Error Recovery
Most SQL parsers treat a syntax error as total failure -- one unexpected token and you get nothing back. For any tool that needs to work with SQL as it's being written (IDEs, code agents, autocomplete) or with messy real-world SQL (migration analysis, batch linting), this is a dealbreaker.
Datoria's parser handles broken, incomplete, and malformed SQL gracefully -- producing partial ASTs with precise error locations instead of failing outright. The valid 80% of a query retains full structure, typing, and lineage capability.
What You Get
- Partial ASTs -- the correctly-parsed portions of a query are represented as normal typed AST nodes; only the broken portions become error nodes
- Precise error positions -- each error carries an exact source position (or span), not just a line number
- Multiple errors per statement -- the parser recovers and continues, finding as many errors as possible in a single pass
- All tokens preserved -- even tokens inside error spans are retained in the AST, maintaining lossless representation
- Error messages -- each error node carries a diagnostic message describing what went wrong
Try it in the playground -- the ANSI playground includes an error recovery example you can edit.
Example
Given this broken SQL with a typo in the WHERE clause:
SELECT customer_id, name, email
FROM customers
WHERE status = 'active'
ANND created_at > '2024-01-01'
ORDER BY name
The parser produces a full AST for the SELECT, FROM, and ORDER BY clauses. The WHERE clause contains a partial AST with the valid status = 'active' condition, plus an error node spanning ANND created_at > '2024-01-01' with a precise position pointing to the unexpected token ANND.

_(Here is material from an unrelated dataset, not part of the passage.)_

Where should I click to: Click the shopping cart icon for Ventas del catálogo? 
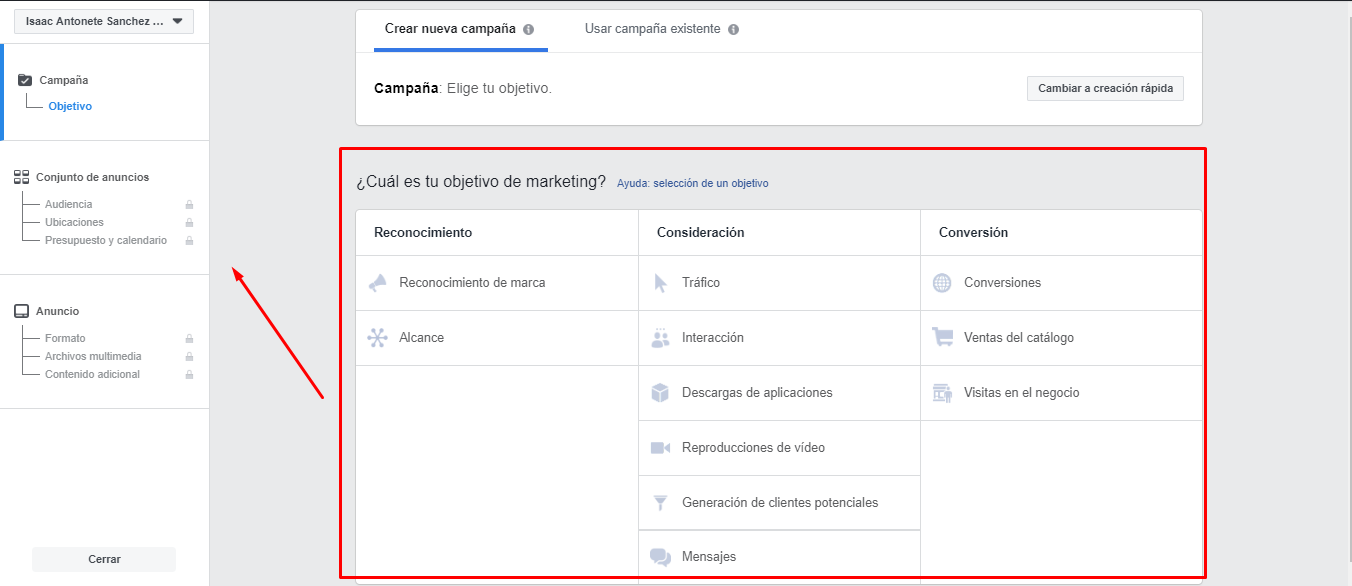click(x=942, y=338)
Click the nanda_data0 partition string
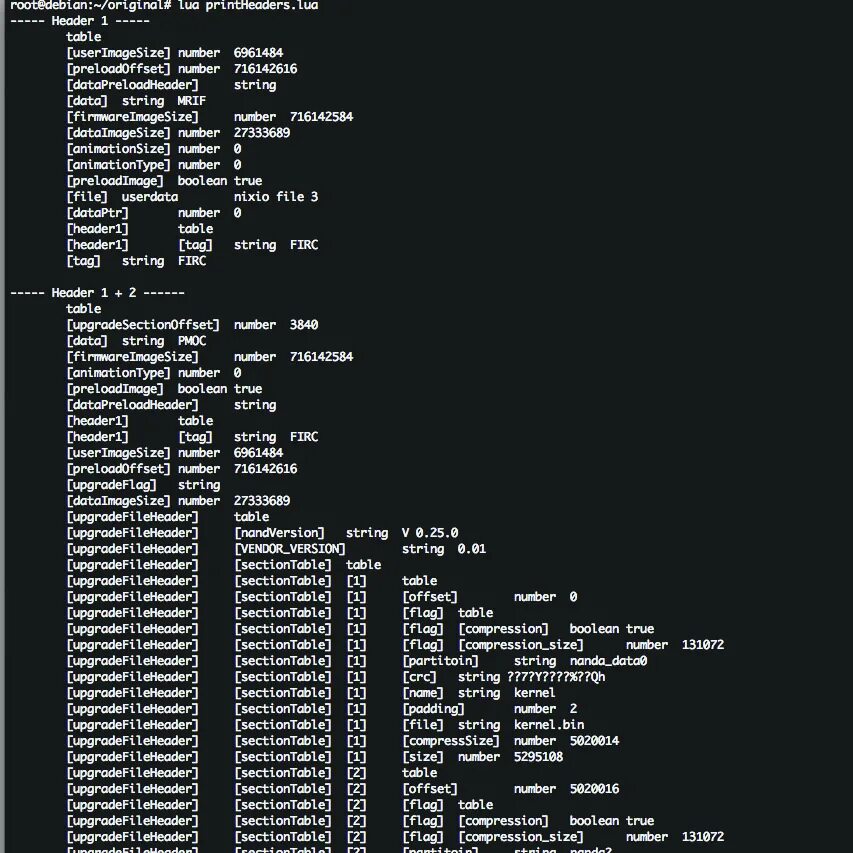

Most other parsers would reject the entire statement and return nothing -- losing the structural information about the valid 80% of the query.
Zero Overhead on Valid SQL
Error recovery adds no performance cost when parsing valid SQL. The recovery mechanisms only activate when the parser encounters unexpected tokens. On the happy path, parsing runs at full speed -- the same 56 microseconds/file that benchmarks measure.